▶ **TASK**:
Exactly reproduce the lines from the one containing "Click the zoom slider in the status bar" through the last line of the data, both ends included, leaving out pictures.

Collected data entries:
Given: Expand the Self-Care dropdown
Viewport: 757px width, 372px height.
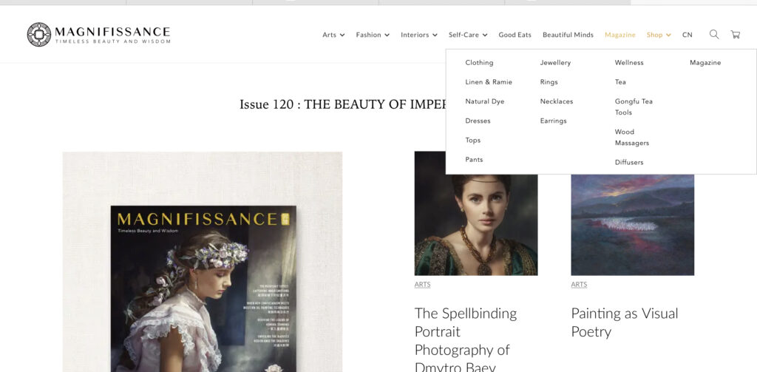Looking at the screenshot, I should pos(467,35).
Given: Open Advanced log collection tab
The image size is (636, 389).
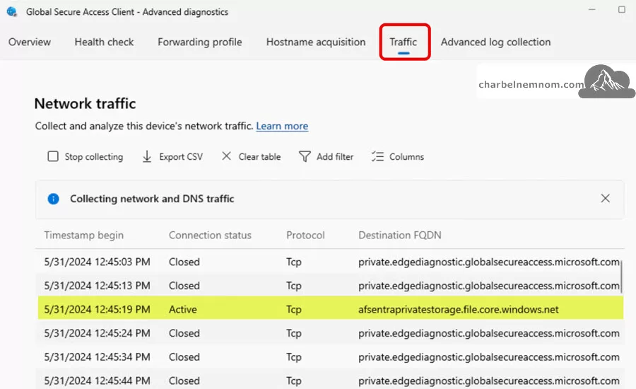Looking at the screenshot, I should tap(495, 42).

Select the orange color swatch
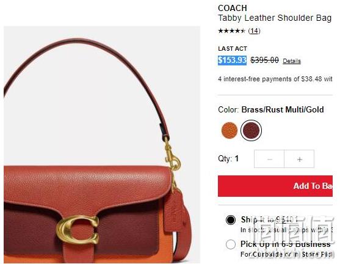pos(230,130)
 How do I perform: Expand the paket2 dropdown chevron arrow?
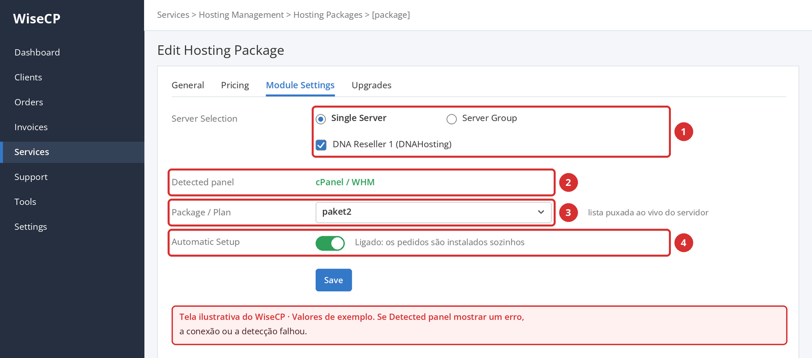(x=541, y=212)
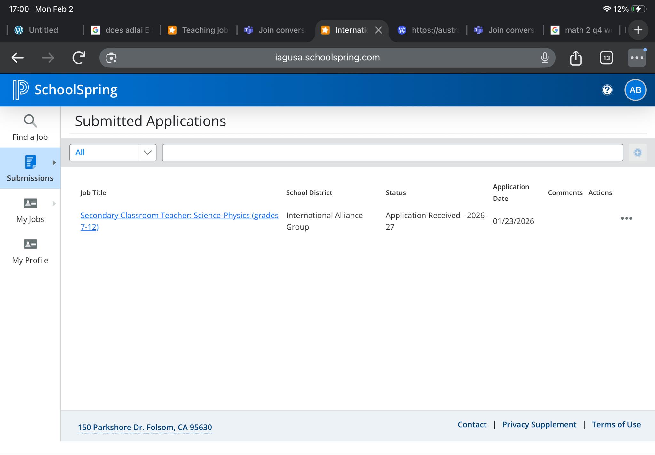
Task: Open Find a Job search icon
Action: pyautogui.click(x=30, y=121)

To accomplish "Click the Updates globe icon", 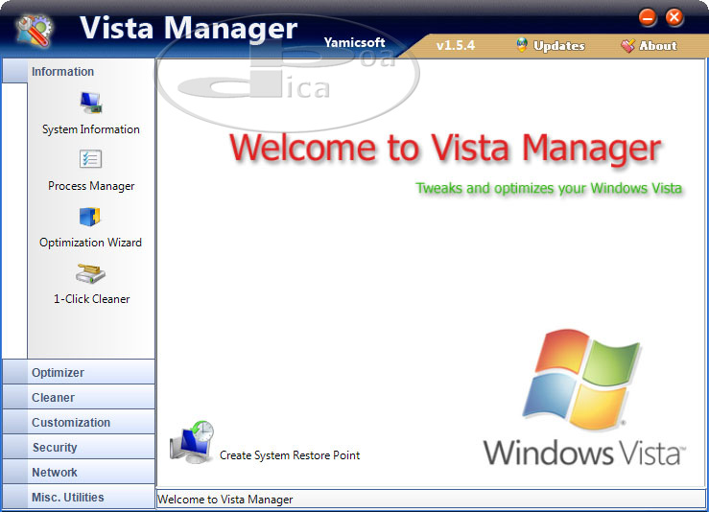I will tap(522, 45).
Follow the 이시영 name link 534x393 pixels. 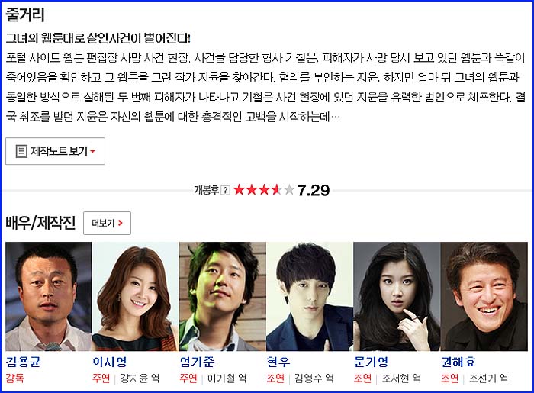coord(110,362)
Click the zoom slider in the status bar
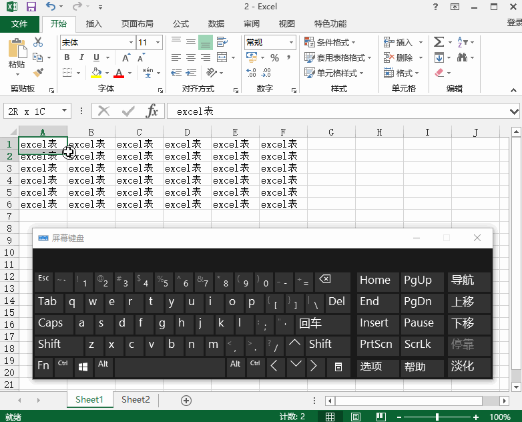522x422 pixels. point(444,417)
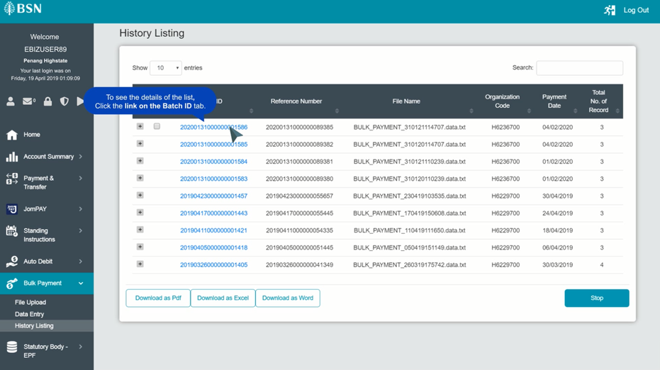
Task: Click the shield icon in sidebar
Action: tap(64, 101)
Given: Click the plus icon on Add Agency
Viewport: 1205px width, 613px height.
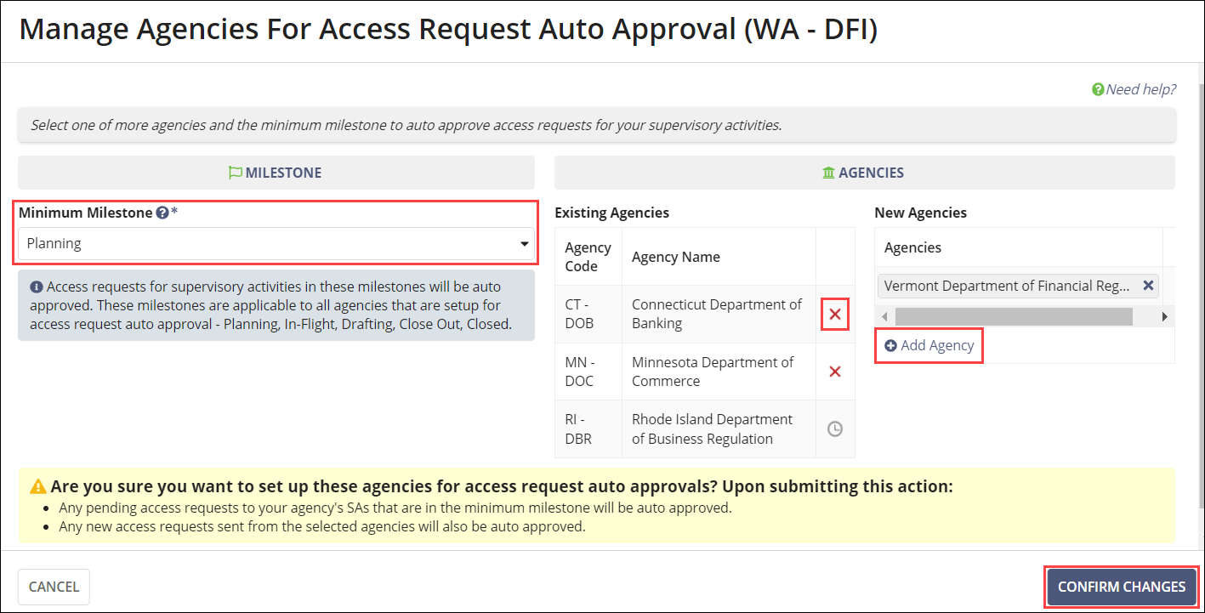Looking at the screenshot, I should (x=891, y=345).
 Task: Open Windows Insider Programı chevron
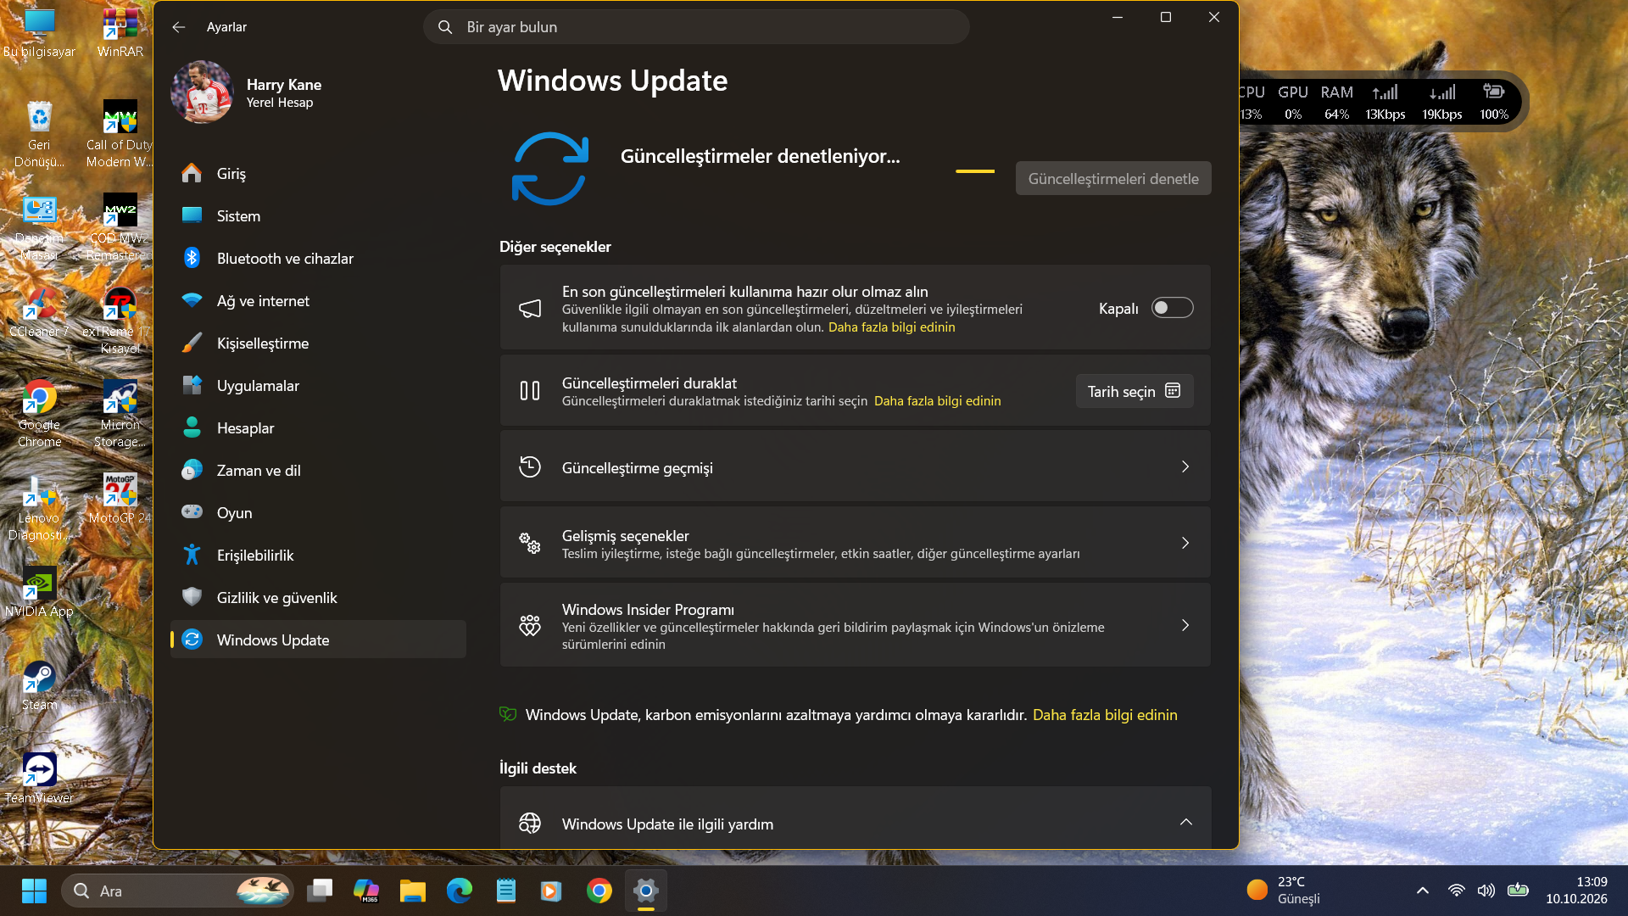click(x=1185, y=625)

▶ **RESULT OF THIS TASK**:
Click the zoom slider in the status bar
522x422 pixels. point(444,417)
Task: Click the shield icon in sidebar
Action: tap(64, 101)
Given: Click the plus icon on Add Agency
Viewport: 1205px width, 613px height.
Looking at the screenshot, I should (x=891, y=345).
 Task: Open Windows Insider Programı chevron
click(x=1185, y=625)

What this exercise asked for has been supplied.